▶ _STATED EXERCISE A_: The forum thread about Minato below quotes several users by name, each followed by "said:". List every one of those quoted usernames.

▶ _PROVIDED PASSAGE_:
═══
I hope there is at least an attempt at an explanation for this.


----------



## Vergil642 (May 22, 2013)

Minato is pretty goddamn OP now. He's reached Madara/Hashirama/possibly Kabuto with Edo army level.

Enjoy it while it lasts until he gives Naruto his half of Kurama's chakra and Sasuke becomes the good version of Madara.

Poor Naruto though, he went through hell to get that and Minato just casually throws it on like some random hat.


----------



## Vegeta's Urine (May 22, 2013)

The Saiyan Prince Vegeta said:


> The tears are absolutely delicious.



Let me taste some!


----------



## RandomLurker (May 22, 2013)

So did Minato have the Kyuubi yin chakra with him all along or what?
Kishi better explain. But he'll just probably end up retconning shit since that seems to be his thing nowadays.


----------



## ImSerious (May 22, 2013)

*Minato...*

BM....I have no words...


Minato, keep doing what you do


----------



## Alaude (May 22, 2013)

Wasn't expecting that at all...And don't really like it.


----------



## uchiha no senkō (May 22, 2013)

Jizznificent said:


> that was actually minato KCM, not BM.



^this.  you can tell from the eyes, the lines not being complete to his feet, etc. he's simply using the chakra he received from the kyubii, i don't think he actually has the kyubii inside him. he just has access to that BIG ball of chakra similar to when Naruto accessed KCM while training with Bee.



alexu9696 said:


> and i agree with Ginkaku and Minato should have got the same shit and not BM.....
> 
> its pure shit....... maybe i would not complain so bad but this chapter had alot of pure shit outside of minato BM



Ginkaku and Kingaku simply devoured the kyubii's chakra, Minato has the Eight Trigrams Seal which was passed down by the Uzumaki clan probably (since I think Kushina had this seal as well) which means it's related to the Rikoudou (most likely since it's an Uzumaki seal and/or related to the Torii seal) therefore having a similar appearance.


----------



## Azula (May 22, 2013)

Yeah keep trolling the hell out of everyone


----------



## lathia (May 22, 2013)

"I'm Minato Namikaze, get ready for the blast." 

Nothing else needs to be said.


----------



## Viper (May 22, 2013)

That shit was DOPE 

So... how has Nardo surpassed him again?


----------



## Ƶero (May 22, 2013)

Final Jutsu said:


> "Second, third, come before me."
> 
> He about to bless them in the name of Minato.
> 
> ...
═══
▶ _INFORMATION GIVEN_:
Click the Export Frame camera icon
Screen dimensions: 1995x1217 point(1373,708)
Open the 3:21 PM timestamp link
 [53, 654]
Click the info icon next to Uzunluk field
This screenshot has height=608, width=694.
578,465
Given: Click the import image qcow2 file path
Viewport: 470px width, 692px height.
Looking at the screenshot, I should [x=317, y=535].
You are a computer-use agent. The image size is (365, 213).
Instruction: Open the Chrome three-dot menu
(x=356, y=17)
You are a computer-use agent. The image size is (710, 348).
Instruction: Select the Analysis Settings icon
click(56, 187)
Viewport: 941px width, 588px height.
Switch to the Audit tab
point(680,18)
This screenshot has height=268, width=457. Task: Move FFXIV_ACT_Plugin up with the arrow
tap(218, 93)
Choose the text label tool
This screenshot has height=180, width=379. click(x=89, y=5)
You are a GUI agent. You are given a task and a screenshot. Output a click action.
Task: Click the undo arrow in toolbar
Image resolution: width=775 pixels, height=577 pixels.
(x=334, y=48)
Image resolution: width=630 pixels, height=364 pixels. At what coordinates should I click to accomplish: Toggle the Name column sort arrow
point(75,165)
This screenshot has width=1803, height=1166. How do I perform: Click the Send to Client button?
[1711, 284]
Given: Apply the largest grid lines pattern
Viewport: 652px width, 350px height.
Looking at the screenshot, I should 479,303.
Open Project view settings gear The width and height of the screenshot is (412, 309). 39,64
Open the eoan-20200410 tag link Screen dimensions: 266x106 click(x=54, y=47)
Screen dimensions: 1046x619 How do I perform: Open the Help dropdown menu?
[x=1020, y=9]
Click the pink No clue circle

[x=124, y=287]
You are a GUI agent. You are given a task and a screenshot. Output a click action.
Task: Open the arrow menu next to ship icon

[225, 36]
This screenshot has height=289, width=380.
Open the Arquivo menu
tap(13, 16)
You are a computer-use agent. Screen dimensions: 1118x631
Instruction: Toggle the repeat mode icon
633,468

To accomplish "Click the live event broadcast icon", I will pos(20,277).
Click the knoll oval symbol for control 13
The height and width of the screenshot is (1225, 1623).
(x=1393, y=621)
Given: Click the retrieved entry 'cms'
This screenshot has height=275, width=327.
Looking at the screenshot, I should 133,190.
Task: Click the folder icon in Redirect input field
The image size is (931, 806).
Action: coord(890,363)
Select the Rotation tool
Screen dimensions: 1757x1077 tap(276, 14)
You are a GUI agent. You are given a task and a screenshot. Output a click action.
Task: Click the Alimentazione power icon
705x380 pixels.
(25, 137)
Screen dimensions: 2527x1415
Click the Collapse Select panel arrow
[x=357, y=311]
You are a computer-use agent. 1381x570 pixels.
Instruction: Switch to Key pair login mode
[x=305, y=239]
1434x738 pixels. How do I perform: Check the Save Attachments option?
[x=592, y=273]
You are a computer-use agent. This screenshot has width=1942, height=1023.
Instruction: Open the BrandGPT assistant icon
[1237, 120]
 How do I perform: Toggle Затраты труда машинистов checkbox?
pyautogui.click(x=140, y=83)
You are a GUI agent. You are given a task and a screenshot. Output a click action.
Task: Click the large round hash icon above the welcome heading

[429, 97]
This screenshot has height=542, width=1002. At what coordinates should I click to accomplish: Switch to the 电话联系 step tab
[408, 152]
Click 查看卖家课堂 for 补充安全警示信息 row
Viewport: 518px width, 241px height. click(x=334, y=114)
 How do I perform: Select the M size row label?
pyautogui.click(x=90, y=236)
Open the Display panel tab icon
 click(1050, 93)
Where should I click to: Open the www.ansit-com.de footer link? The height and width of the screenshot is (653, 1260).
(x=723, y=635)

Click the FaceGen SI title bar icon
═══
▶ _STATED EXERCISE B_: Revise the entries from "You are a computer-use agent. The image size is (365, 213)." down to "click(56, 187)" by changing "computer-use agent" to "GUI agent", with everything else left the same, and give only those lines.

▶ _FULL OUTPUT A_:
The Saiyan Prince Vegeta
Jizznificent
alexu9696
Final Jutsu

▶ _FULL OUTPUT B_:
You are a GUI agent. The image size is (365, 213).
Instruction: Open the Chrome three-dot menu
(x=356, y=17)
You are a GUI agent. The image size is (710, 348).
Instruction: Select the Analysis Settings icon
click(56, 187)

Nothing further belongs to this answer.